Clinton favors preserving Social Security with some enhancements for the
poorest beneficiaries, while he wants to raise taxes on the rich to
expand it in ways that could add $65 per month to the average benefit.
This, like most political debates, is a disagreement about how far to
turn the knobs when adjusting policy; it does not seem to call for a
separate ideological label.

That said, Mr. Konczal did offer one difference between Mr. Sanders’s
and Mrs. Clinton’s worldviews that is of kind rather than degree. This
is decommodification: the idea that some goods and services are so
important that they ought to be removed from the market economy altogether.

The idea behind the Affordable Care Act, and behind Mrs. Clinton’s
approach to tinkering with Obamacare, is that quality health insurance
should be affordable to everyone, and that people who can’t afford it
should be given subsidies to buy it. For a democratic socialist, that’s
not good enough; instead, health care should simply be provided to
everyone without charge, removing the profit motive from health care.

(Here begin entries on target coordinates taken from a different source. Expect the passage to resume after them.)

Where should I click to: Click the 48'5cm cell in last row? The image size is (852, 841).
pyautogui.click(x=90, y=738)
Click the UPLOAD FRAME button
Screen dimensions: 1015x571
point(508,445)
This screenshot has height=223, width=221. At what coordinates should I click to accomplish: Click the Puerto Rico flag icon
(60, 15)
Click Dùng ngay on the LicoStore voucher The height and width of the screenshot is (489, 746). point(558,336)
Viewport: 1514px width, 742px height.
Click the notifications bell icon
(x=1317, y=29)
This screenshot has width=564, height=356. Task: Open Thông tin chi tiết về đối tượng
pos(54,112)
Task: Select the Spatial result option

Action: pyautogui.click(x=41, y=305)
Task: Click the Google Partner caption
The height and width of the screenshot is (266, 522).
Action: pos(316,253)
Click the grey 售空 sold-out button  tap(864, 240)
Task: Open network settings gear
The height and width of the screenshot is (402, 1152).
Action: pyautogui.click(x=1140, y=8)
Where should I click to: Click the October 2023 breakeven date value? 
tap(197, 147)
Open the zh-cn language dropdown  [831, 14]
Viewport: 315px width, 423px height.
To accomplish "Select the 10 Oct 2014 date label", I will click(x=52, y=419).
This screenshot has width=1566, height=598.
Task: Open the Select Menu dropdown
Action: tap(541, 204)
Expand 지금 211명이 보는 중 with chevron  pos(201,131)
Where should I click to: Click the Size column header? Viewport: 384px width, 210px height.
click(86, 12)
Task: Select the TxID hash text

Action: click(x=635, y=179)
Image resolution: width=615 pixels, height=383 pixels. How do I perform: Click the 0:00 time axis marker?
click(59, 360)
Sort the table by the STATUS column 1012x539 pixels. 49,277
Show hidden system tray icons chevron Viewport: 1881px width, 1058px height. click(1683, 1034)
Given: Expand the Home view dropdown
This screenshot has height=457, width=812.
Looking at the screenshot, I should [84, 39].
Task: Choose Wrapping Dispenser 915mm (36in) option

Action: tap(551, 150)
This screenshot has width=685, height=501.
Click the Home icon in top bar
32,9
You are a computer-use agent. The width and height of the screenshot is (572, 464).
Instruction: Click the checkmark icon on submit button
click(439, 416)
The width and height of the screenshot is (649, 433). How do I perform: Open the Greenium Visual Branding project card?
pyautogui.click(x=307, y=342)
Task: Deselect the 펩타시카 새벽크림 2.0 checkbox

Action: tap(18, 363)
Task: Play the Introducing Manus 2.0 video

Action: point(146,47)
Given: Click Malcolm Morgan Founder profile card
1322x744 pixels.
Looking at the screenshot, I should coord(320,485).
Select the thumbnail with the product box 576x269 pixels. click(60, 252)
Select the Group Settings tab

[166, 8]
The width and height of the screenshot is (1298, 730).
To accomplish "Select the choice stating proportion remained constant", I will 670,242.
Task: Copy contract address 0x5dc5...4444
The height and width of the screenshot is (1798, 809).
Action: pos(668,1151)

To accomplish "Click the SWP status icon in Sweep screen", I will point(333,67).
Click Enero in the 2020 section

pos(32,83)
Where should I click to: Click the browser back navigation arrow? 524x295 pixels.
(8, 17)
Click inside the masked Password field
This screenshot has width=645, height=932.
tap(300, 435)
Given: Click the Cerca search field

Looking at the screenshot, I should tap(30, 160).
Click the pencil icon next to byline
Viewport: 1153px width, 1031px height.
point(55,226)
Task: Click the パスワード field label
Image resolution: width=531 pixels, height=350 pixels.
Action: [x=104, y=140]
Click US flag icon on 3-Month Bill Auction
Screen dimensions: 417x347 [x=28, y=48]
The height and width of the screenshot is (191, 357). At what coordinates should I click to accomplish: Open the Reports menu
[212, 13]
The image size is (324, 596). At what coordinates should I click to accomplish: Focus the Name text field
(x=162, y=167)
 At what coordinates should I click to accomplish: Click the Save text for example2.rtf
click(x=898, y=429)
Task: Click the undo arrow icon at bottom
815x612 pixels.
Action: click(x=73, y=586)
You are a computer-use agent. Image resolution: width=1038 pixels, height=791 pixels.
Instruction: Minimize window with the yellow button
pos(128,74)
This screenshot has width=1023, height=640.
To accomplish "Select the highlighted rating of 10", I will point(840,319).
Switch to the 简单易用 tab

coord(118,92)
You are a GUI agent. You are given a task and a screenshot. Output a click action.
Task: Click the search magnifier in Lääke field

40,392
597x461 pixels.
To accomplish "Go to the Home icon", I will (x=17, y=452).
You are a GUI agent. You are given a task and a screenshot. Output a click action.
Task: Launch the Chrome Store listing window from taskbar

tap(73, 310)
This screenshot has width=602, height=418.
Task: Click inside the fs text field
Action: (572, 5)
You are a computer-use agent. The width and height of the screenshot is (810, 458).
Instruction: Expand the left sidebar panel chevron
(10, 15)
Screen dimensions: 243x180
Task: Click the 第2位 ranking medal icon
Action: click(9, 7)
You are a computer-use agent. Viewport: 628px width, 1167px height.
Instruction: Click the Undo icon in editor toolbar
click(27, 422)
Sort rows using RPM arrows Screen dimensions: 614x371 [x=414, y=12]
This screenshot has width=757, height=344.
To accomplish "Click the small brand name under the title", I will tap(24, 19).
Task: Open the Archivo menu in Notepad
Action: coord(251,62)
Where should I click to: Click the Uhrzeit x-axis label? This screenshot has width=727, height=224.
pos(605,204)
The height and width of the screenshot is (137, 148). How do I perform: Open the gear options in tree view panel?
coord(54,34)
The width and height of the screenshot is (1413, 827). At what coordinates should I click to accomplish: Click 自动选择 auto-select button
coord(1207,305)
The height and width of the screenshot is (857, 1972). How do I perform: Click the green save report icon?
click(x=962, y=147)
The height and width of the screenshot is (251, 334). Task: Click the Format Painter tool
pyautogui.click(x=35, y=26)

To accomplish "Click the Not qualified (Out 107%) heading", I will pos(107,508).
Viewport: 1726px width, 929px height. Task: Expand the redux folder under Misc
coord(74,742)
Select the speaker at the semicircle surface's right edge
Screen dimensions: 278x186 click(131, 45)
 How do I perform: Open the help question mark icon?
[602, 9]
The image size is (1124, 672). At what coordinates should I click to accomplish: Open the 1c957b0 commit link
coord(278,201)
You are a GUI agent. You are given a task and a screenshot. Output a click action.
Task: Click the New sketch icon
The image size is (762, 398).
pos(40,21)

But even this is a matter of degrees. Mr. Sanders favors Medicare for
all: a single-payer health care system, with the federal government as
the sole insurer. This would remove the profit motive from health
insurance but not from health care, which could continue to be provided
by private doctors and hospitals, often working on a for-profit basis.
Mr. Sanders is not proposing to go further, like Britain, and have
doctors work directly for the government. Nor does he appear inclined to
decommodify broad swathes of the economy; in other countries, even
conservatives often endorse special, less-marketized rules for health
care than for other sectors.

This distinction is real, but it’s not clear to me that it merits Mr.
Sanders his own ideological label. So when Mr. Kenworthy, the California
professor, proposed the “democratic socialist capitalist” label to me, I
responded by asking how that’s different from being a very liberal Democrat.

“I don’t think there is a difference,” he said. As such, I hope Mr.
Sanders is not too offended if I simply describe him as “very liberal.”